Феликс. Мне это начинает надоедать…
Лоран. Давай, я с ней останусь на всякий случай. Разговор продолжим потом.
Феликс вздыхает и уходит.
Лоран. Чего ты испугалась?
Анна. Ничего.
Лоран. Обманываешь.
Анна. А ты лезешь не в своё дело. Не люблю такую погоду. Вся повязка промокла.
Анна трогает замотанный глаз.
Лоран. Сними, если тебе станет удобнее.
Анна. Разбежался. Это не то, что кому-то надо видеть, поверь мне.
Лоран. Стесняешься?
Анна. Нет.
Лоран. Если тебе интересно, у меня есть ткань.
Лоран лезет в карман, достаёт чёрную ленту, протягивает её Анне. Она отворачивается, снимает старую повязку. Лоран хочет посмотреть на её глаз, но каждый раз сдерживается. Анна пытается снова обмотать глаз, но её руки трясутся. Она их опускает, вздыхает.
Анна. Лоран?
Анна протягивает Лорану ленту, поворачивается. Глаз её перечёркнут широким шрамом. Лоран обматывает глаз Анны новой повязкой.
Анна. Я сама виновата. Надо было быть тише.
Лоран. В смысле?
Анна. Я про глаз.
Лоран. Почему так получилось?
Анна. В нашей семье было много детей. Родители нас всех любили, но прокормить не могли. Не знаю, надо их в этом винить или нет. Потом по городу зараза прошла, лет восемь назад, ты помнишь, может быть.

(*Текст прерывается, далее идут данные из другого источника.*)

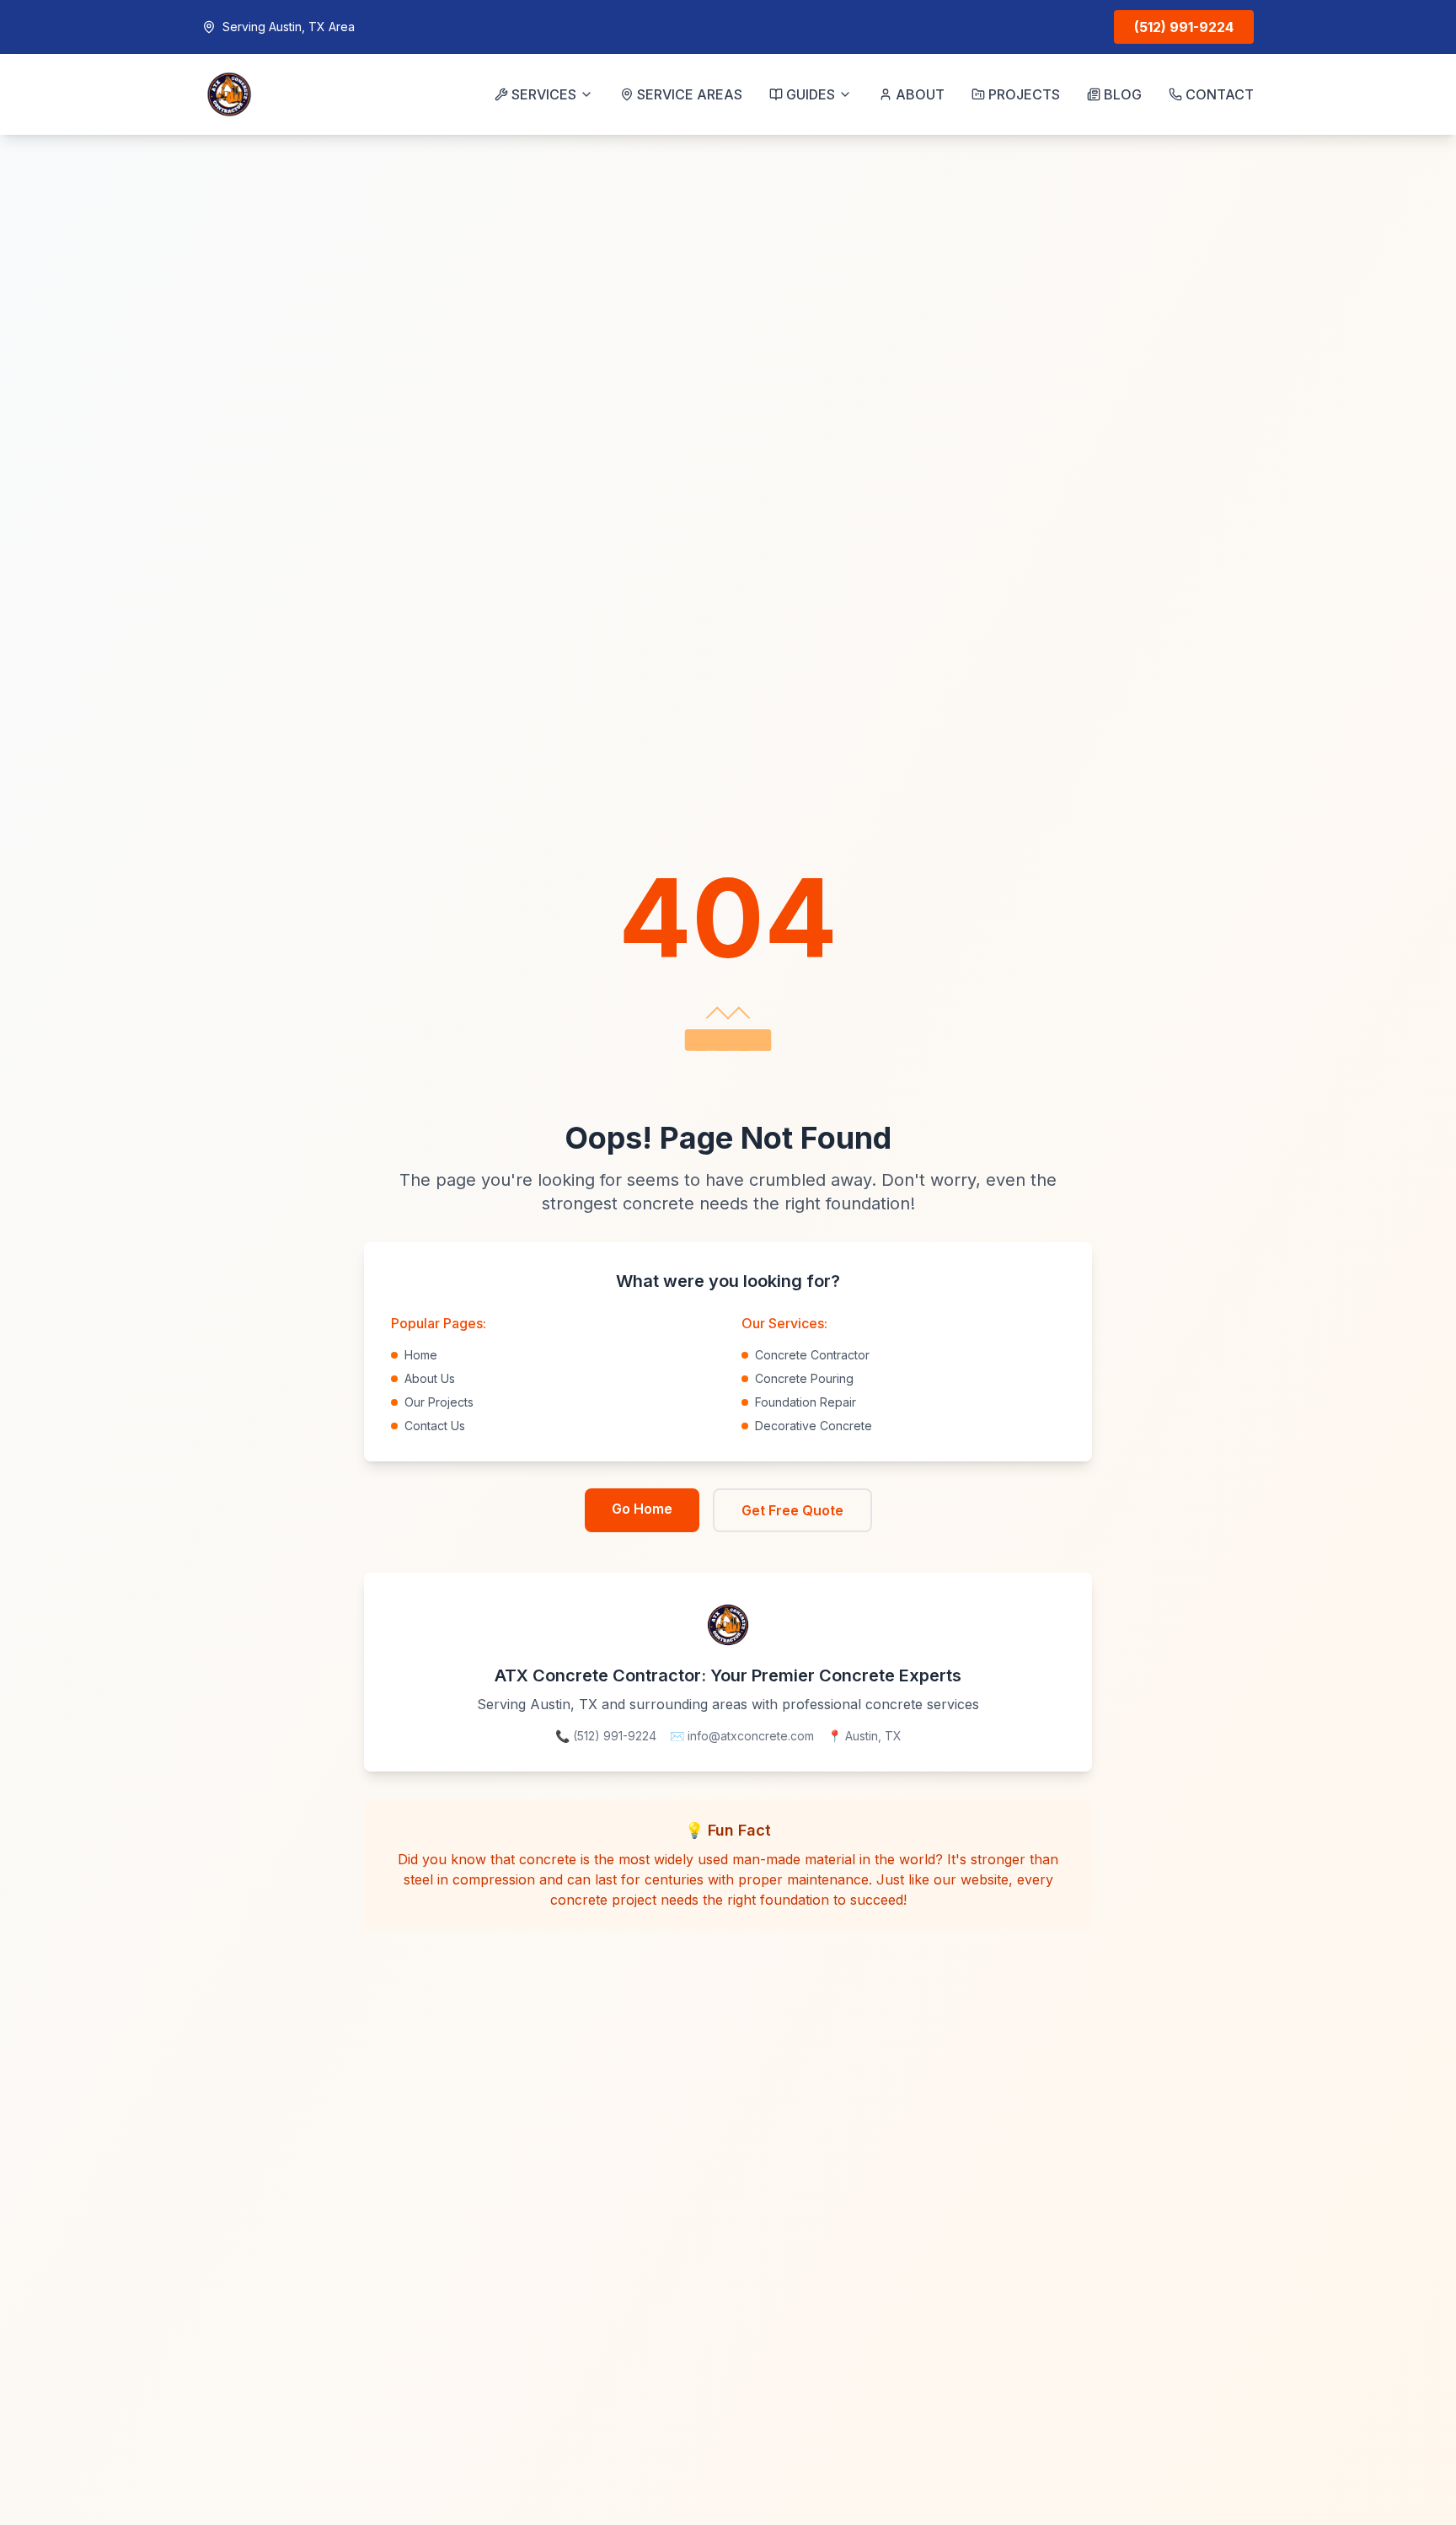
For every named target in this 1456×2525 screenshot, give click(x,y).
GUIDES (810, 94)
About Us (429, 1378)
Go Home (642, 1508)
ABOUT (920, 94)
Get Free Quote (792, 1510)
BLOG (1123, 94)
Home (420, 1355)
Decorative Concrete (813, 1425)
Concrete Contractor (812, 1355)
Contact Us (434, 1425)
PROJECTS (1024, 94)
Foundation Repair (805, 1402)
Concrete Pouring (804, 1378)
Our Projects (439, 1402)
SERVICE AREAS (689, 94)
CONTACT (1220, 94)
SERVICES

Лоран. Да, такое забудешь. Тогда много полегло.
Анна. Моей семьи это тоже коснулось. На лекарства нужны были деньги, и тогда я начала воровать. Не у всех. Только у тех, у кого денег было более чем достаточно. И вот, в одну ночь я залезла в дом кузнеца, свалила на пол какую-то жестяную штуку. Он быстро пришёл и…не стал церемониться. Хотел дать по рукам, попал в глаз чем-то…даже не помню чем.
Лоран. Что стало с твоей семьёй?
Анна опускает взгляд. Лоран заканчивает заматывать её глаз.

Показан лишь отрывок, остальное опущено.